Actual HTTP request should look like following fragment. Note that there is the bare minimum set of headers. Request should be followed by sending an empty line.

Fragment base-64-authorization should be represented by Base 64 encoded username:password string.

GET /nic/update?hostname=yourhostname&myip=ipaddress HTTP/1.0
Host: dyn.rs
Authorization: Basic base-64-authorization
User-Agent: Company - Device - Version Number

Please note that both GET and POST requests are permitted and will be processed.


Update Parameters

Field Description Additional Info
hostname A hostname (with or without the domain part) to be updated. This is a required field. The hostname specified will be updated with the IP information, and the final return code will be returned.

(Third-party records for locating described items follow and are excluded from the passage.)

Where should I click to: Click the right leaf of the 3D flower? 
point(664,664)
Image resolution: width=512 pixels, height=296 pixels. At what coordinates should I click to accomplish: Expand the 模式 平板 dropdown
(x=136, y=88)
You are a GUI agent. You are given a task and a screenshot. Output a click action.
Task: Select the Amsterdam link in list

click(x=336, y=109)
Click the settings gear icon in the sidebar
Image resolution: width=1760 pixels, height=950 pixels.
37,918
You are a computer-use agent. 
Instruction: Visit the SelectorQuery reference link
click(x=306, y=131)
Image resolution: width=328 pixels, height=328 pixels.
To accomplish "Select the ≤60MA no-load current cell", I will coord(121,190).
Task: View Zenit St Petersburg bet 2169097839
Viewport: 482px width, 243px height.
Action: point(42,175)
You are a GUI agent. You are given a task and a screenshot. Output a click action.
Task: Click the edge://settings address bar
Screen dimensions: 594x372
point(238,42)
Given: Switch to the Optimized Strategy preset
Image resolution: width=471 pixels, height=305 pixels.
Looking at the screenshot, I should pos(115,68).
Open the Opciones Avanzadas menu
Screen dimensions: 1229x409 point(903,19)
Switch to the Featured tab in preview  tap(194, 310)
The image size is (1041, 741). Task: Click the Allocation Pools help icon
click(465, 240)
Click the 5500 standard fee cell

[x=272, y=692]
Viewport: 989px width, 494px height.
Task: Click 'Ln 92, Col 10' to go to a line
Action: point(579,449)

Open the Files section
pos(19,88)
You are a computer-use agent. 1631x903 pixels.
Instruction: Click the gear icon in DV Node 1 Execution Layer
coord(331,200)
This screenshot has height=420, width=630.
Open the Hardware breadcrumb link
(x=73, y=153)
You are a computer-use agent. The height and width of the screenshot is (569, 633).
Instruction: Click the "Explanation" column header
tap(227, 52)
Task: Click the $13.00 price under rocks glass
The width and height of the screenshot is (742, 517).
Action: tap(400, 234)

For example, if your username is johndoe, your primary hostname will be johndoe.dyn.rs. Let's say you have already created an additional hostname in the control panel: home.johndoe.dyn.rs.
Beside specifying the full hostnames, you can also use only 4th level host names. If you'd like to update your default hostname johndoe.dyn.rs, which is a most common case, you can specify an empty string or just - as a hostname. Example:

   hostname=johndoe.dyn.rs
   hostname=-
or hostname=
To update the hostname of the 4th level, you can specify it in one of the following ways:
   hostname=home.johndoe.dyn.rs
or hostname=home
myip IPv4 or IPv6 address to set for the update. If this parameter is not specified, the best IP address the server can determine will be used (some proxy configurations pass the IP in a header, and that is detected by the server). If the IP address passed to the system is not properly formed, it will be ignored and the system’s best guess will be used.

Return Codes

When updating a hostname, the response to the update request will be one of the short return codes described below, followed by one space or tab character, and the appropriate message (everything after the first blank character to the end of the line). If there is an error, clients should communicate to the user a brief description of the problem that the return code indicates. All the return codes are given in the response body, with appropriate HTTP codes that indicate success (2xx), client error (4xx), or server error (5xx).

Update Types

SUCCESS: Successful update
INFO: Less important error, for example when trying to make an update with the same IP as last time.
ERROR: An error that should probably be shown or mailed to the user, for instance on failed authorization, suspended account, etc.